[Page extract]

If the 1920s were the Roaring Twenties, what will the 2020s be known as?

 

The opposite of roar is gasp, and the Gasping Twenties could certainly work to this point out of the gate, in terms of the unexpected. 


You know you’ve been through a ringer of a year when, lying in bed on a late December night, thunder and lightning is mistaken for either an alien invasion or a monster tsunami ripping in from the Grand Banks, and neither scenario staves off sleep. 


Turnaround Twenties has a better ring to it. When all is said and done, wouldn’t it be nice to look back at the decade ahead as a time when Newfoundland and Labrador finally got its act together?


That’s not how it’s shaping up. The last act of the House of Assembly before settling down to a winter’s sleep was to unlock some pensions so people can tap into them early to pay for today. No word on tomorrow, and what they'll live on then.


The sky really has fallen, and Chicken Little is dozing on the couch with government’s teat in its mouth. Just wait until the tap’s cut off — the place will go up then.

[/Page extract]
[Data for analysis]

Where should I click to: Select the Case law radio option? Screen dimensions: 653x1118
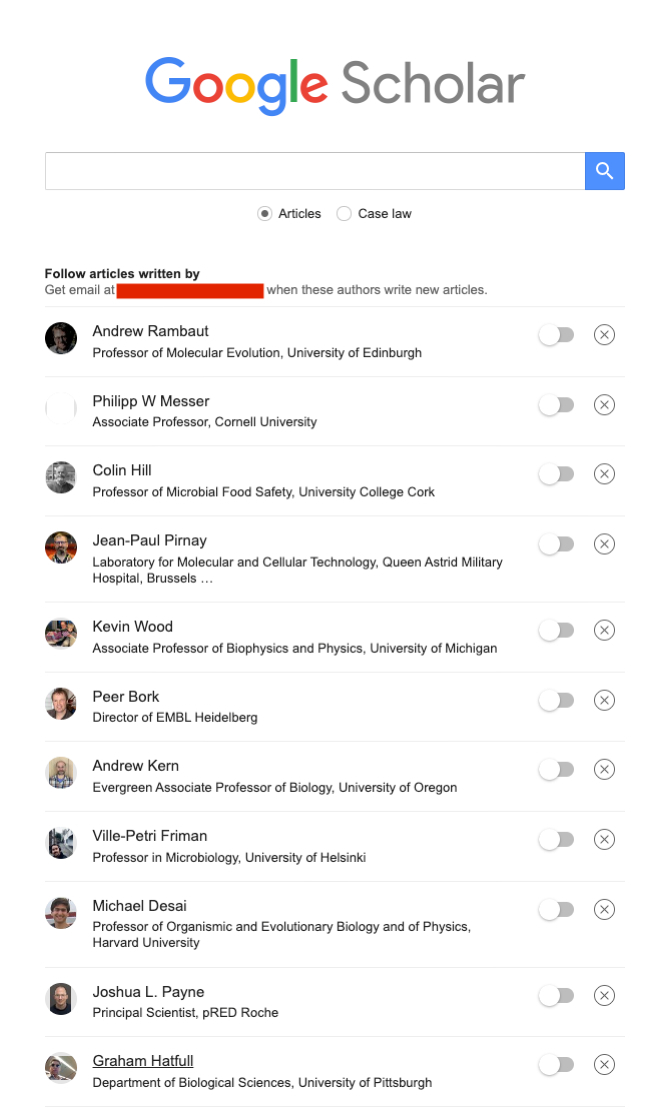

[/Data for analysis]
[Data for analysis]

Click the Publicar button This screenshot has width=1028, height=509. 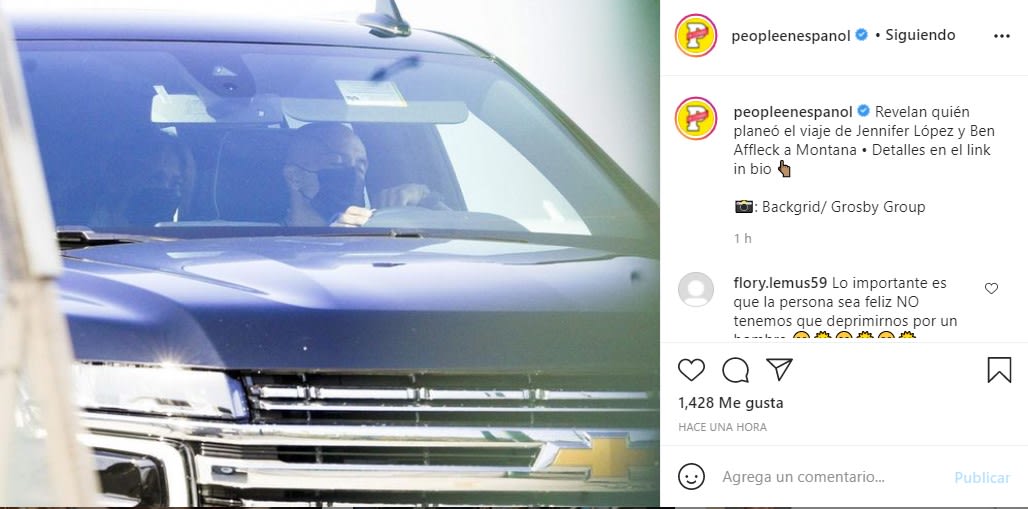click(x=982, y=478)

[/Data for analysis]

Work item
Reproduce the stretch from "The opposite of" through "staves off sleep." in the text about the 2020s, word for word. The data has no connection to the text about the 2020s.

Task solution
The opposite of roar is gasp, and the Gasping Twenties could certainly work to this point out of the gate, in terms of the unexpected. 


You know you’ve been through a ringer of a year when, lying in bed on a late December night, thunder and lightning is mistaken for either an alien invasion or a monster tsunami ripping in from the Grand Banks, and neither scenario staves off sleep.